Ia menambahkan, dalam berbagai kajian dan diskusi yang telah dilakukan AMUK Bahari Banten, draft raperda tersebut disinyalir masih banyak perampasan ruang hidup masyarakat bahari. Mad Haer pun memberikan fakta-fakta yang bisa dijadikan pertimbangan dan alasan kenapa serta mengapa pihaknya memprotes rencana penyampaian nota Gubernur Banten atas usulan.
Pertama, dalam dinamika konstitusi dan rencana strategis pembangunan baik nasional maupun daerah terkait RZWP3K, tidak melibatkan masyarakat pesisir dan pulaupulau kecil dalam penyusunannya. Rencana zonasi merupakan rencana yang
menentukan arah penggunaan sumber daya tiap-tiap perencanaan yang memuat kegiatan yang boleh dilakukan dan tidak boleh dilakukan serta kegiatan yang hanya dapat dilakukan setelah memperoleh izin.

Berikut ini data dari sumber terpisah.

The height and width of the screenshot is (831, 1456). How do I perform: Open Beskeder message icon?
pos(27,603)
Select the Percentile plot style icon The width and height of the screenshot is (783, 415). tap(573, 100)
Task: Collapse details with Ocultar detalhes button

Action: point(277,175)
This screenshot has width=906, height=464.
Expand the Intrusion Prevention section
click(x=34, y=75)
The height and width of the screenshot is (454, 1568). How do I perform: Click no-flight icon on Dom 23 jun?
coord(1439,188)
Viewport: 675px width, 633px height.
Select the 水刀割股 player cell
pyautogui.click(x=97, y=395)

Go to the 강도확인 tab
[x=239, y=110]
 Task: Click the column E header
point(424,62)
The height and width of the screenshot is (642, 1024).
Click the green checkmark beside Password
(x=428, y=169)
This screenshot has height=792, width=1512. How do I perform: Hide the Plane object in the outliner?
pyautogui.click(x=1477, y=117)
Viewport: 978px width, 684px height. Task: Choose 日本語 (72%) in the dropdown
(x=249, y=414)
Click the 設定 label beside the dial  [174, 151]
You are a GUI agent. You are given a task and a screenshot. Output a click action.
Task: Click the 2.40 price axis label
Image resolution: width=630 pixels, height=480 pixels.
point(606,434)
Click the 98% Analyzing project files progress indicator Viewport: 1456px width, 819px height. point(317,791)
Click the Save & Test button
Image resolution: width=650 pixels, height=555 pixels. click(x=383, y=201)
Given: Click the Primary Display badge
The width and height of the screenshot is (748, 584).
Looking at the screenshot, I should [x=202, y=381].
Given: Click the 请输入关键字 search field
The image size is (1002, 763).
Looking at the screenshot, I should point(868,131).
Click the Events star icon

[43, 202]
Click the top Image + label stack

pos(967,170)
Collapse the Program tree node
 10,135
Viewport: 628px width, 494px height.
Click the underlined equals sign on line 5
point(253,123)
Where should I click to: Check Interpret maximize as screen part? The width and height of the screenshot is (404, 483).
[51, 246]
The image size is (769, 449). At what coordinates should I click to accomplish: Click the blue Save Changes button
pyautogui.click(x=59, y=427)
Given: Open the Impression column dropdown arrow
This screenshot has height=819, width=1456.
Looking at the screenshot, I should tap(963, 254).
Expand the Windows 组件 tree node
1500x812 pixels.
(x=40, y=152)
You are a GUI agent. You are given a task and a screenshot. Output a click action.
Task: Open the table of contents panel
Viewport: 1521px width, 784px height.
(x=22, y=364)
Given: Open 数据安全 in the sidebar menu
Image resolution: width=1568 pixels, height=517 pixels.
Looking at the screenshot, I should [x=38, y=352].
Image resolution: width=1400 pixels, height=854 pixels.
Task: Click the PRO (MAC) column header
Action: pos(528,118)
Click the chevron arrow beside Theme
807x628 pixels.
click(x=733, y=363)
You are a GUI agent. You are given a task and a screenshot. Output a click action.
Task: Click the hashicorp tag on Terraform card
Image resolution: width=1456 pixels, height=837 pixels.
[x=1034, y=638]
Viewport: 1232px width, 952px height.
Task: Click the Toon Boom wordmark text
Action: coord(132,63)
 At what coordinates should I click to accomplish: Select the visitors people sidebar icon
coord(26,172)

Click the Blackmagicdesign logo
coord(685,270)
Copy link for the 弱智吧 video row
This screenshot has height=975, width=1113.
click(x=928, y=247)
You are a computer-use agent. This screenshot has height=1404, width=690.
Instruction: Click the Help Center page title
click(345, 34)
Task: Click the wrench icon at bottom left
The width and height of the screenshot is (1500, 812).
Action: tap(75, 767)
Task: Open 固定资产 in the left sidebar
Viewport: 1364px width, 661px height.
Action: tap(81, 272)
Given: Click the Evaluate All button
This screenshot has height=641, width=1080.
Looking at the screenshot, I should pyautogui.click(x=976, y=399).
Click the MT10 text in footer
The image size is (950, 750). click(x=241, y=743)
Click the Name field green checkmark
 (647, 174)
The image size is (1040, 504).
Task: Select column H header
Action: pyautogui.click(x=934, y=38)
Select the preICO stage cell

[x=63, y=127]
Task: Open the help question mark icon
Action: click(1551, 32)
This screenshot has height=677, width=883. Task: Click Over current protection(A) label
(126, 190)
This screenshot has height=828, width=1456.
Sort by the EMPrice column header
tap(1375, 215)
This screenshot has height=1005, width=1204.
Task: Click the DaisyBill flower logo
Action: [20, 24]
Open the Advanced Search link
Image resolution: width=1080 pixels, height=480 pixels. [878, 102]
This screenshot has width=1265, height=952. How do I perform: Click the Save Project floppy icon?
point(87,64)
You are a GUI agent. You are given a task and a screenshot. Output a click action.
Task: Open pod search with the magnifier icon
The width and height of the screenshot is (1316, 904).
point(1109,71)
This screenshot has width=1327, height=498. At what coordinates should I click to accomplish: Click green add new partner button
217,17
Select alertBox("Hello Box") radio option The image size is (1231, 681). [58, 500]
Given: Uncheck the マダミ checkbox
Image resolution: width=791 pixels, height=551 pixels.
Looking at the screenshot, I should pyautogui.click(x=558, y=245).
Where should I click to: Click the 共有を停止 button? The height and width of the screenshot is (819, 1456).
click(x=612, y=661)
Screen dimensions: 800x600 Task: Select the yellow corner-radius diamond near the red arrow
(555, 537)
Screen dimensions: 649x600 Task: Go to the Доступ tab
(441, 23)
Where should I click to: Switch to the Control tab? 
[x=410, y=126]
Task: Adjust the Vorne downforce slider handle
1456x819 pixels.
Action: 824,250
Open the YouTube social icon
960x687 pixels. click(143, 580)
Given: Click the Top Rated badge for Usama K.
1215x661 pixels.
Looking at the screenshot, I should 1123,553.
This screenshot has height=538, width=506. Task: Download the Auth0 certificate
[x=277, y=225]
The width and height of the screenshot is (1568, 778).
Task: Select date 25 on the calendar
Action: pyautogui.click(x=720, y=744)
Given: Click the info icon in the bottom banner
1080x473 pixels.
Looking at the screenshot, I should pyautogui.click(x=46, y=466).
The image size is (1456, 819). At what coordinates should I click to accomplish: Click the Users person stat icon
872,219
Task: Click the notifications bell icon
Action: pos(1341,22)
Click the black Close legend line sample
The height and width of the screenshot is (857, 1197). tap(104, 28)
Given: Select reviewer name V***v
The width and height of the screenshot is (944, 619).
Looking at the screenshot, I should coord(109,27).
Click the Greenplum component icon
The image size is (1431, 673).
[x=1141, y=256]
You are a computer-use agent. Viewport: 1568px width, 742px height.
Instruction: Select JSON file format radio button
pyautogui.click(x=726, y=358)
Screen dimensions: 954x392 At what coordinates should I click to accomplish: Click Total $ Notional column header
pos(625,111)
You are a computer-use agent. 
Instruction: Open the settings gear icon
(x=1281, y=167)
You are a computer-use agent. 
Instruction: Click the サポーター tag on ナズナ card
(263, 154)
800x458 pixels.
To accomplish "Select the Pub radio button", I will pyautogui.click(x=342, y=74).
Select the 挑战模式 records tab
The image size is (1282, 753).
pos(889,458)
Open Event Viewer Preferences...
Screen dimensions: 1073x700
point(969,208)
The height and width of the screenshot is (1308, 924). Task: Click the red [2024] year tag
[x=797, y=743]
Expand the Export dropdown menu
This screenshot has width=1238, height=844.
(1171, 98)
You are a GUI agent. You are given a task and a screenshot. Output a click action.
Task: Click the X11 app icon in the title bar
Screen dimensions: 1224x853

Kedua, sambungnya, usulan Raperda RZWP3K Provinsi Banten apakah akan memberikan ruang yang adil untuk pemukiman nelayan. Padahal, provinsi ini memiliki rumah tangga nelayan tradisional sebanyak 9.235, yang terdiri dari 8.676 keluarga nelayan tangkap dan 559 keluarga nelayan budidaya. Inilah bentuk ketidakadilan sekaligus bentuk perampasan ruang yang akan dilegalkan melalui Perda.
Ketiga, alokasi ruang untuk perikanan tangkap berada di titik-titik terjauh yang kecil kemungkinan tidak dapat diakses oleh nelayan tradisional dengan menggunakan kapal di bawah 10 GT. Selain itu, dengan memperhatikan informasi alokasi ruang di atas, sangat terlihat arah pembangunan laut di provinsi Banten yang berorientasi pembangunan infrastruktur melalui Kawasan Strategis Nasional (KSN) sekaligus pembangunan ekstraktif-ekspolitatif melalui proyek pertambangan. Belum lagi alokasi ruang untuk proyek reklamasi yang berada di 54 kawasan pesisir Banten.
Mad Haer juga mengungkapkan, fungsi pengawasan dan legislalasi untuk menolak penyampaian nota Gubernur terkait
Raperda RZWP3K tersebut, sebagai bentuk melindungi rakyat nelayan dari upaya perampasan ruang laut sebagai ruang hidup milik nelayan.
“Raperda RZWP3K pernah diajukan Gubernur Banten sebelumnya pada DPRD Banten periode 2014-2019 dan kami anggap cacat yuridis karena tidak menyertakan Kajian Lingkungan Hidup Strategis (KLHS) yang diamanatkan dalam peraturan Menteri Kelautan dan Perikanan dan tidak melakukan konsultasi publik sebagaimana diatur dalam Pasal 49
huruf (e) dan Pasal 50 ayat 6 peraturan Mentri Kelautan dan Perikanan RI Nomor 34/Petmen-KP/2014 Tentang perencanaan pengelolaan wilayah pesisir dan pulau-pulau kecil,” terannya.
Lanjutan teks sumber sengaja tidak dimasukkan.